Selected extract:
______

Exploring the capabilities and challenges of ChatGPT in disseminating urologic information

Amber McMahon; Cian L. Jacob; Vincent G. Bird; Bristol B. Whiles

doi:10.21037/tau-23-545

Editorial Commentary

Exploring the capabilities and challenges of ChatGPT in disseminating urologic information

Amber McMahon¹, Cian L. Jacob¹, Vincent G. Bird², Bristol B. Whiles¹

¹Department of Urology, University of Kansas Medical Center, Kansas City, KS, USA; ²Department of Urology, University of Florida Medical Center, Gainesville, FL, USA

Correspondence to: Bristol B. Whiles, MD. Department of Urology, University of Kansas Medical Center, 4000 Cambridge Street, Mailstop#3016, Kansas City, KS 66160, USA. Email: bristolwhiles@gmail.com.

Comment on: Davis R, Eppler M, Ayo-Ajibola O, et al. Evaluating the Effectiveness of Artificial Intelligence-powered Large Language Models Application in Disseminating Appropriate and Readable Health Information in Urology. J Urol 2023;210:688-94.

Keywords: Artificial intelligence (AI); large language models (LLMs); urology; communication; ChatGPT

Submitted Oct 26, 2023. Accepted for publication Jan 24, 2024. Published online Mar 11, 2024.

doi: 10.21037/tau-23-545

With the current demand for instantly accessible information, the Internet is consistently the universal platform for knowledge dissemination. This has become particularly important in the realm of medical knowledge, and even more so with the rise of artificial intelligence (AI)-driven chatbots further ushering in a new era of language processing. With ChatGPT swiftly gaining prominence, it provides a mechanism for patients to easily ask medical questions.

This study by Davis et al. poised an interesting exploration into potential benefits and pitfalls of ChatGPT-3.5 in relation to disseminating appropriate and readable urologic healthcare information (1). Their team asked ChatGPT 18 questions they designed from Google trends specifically regarding urologic oncology, emergencies, and benign diseases. They investigated the quality, appropriateness, and readability of the responses.

Regarding response appropriateness, they adopted a unique approach by utilizing three different components to assess overall appropriateness: accuracy, comprehensiveness, and clarity. They reported an impressive response appropriateness rate at 77.8%. In comparison, other similar studies looking at response appropriateness to urologic questions found rates of 60% (2) and 52% (3). The authors note that of their three components, clarity scored higher more frequently at a significant level. This is interesting, because while ChatGPT’s response can have good clarity, the information can still lack accuracy and comprehensiveness, potentially skewing their overall appropriateness score.

______

Task requirements:
- 1) Translate this sentence from the commentary into Spanish: "They investigated the quality, appropriateness, and readability of the responses."
- 2) What response appropriateness rate does the commentary say Davis et al. reported?
- 3) Write out the part of the commentary that opens with the words containing "Amber McMahon¹, Cian" and closes with "Mar 11, 2024.".
The lines on this page are unrelated to the commentary.

Source data:

______

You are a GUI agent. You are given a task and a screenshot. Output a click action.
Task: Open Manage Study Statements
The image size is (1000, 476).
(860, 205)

______

Completed exercise:
- 1) Investigaron la calidad, la pertinencia y la legibilidad de las respuestas.

- 2) 77.8%

- 3)
Amber McMahon¹, Cian L. Jacob¹, Vincent G. Bird², Bristol B. Whiles¹

¹Department of Urology, University of Kansas Medical Center, Kansas City, KS, USA; ²Department of Urology, University of Florida Medical Center, Gainesville, FL, USA

Correspondence to: Bristol B. Whiles, MD. Department of Urology, University of Kansas Medical Center, 4000 Cambridge Street, Mailstop#3016, Kansas City, KS 66160, USA. Email: bristolwhiles@gmail.com.

Comment on: Davis R, Eppler M, Ayo-Ajibola O, et al. Evaluating the Effectiveness of Artificial Intelligence-powered Large Language Models Application in Disseminating Appropriate and Readable Health Information in Urology. J Urol 2023;210:688-94.

Keywords: Artificial intelligence (AI); large language models (LLMs); urology; communication; ChatGPT

Submitted Oct 26, 2023. Accepted for publication Jan 24, 2024. Published online Mar 11, 2024.